___ PROVIDED RECORDS ___

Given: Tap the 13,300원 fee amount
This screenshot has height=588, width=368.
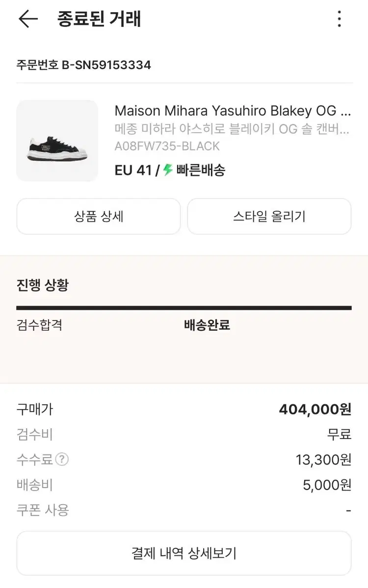Looking at the screenshot, I should tap(323, 460).
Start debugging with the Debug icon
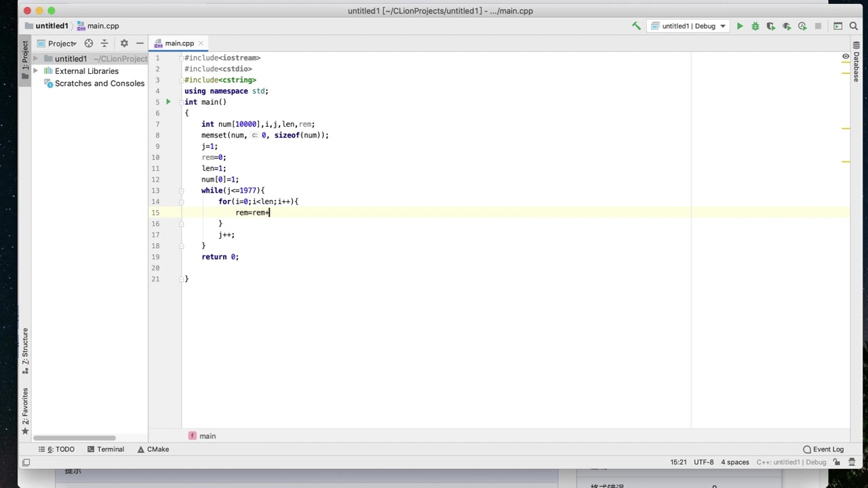 point(755,26)
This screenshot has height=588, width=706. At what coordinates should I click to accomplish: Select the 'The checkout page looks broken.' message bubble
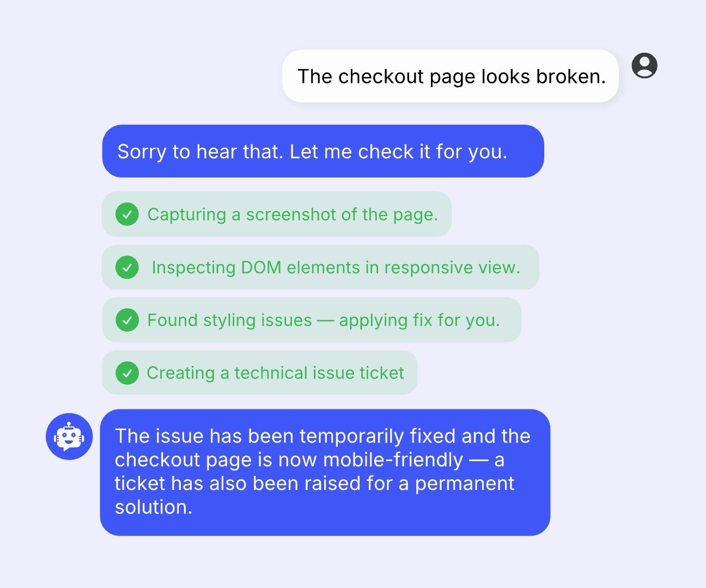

___

- **EXERCISE DETAILS**
Set down the entries above exactly, and keep every picture out of your copy.

- **OUTPUT FOR THIS TASK**
Given: Tap the 13,300원 fee amount
This screenshot has height=588, width=368.
Looking at the screenshot, I should tap(323, 460).
Start debugging with the Debug icon
 point(755,26)
This screenshot has height=588, width=706. At what coordinates should I click to accomplish: Select the 'The checkout page looks broken.' message bubble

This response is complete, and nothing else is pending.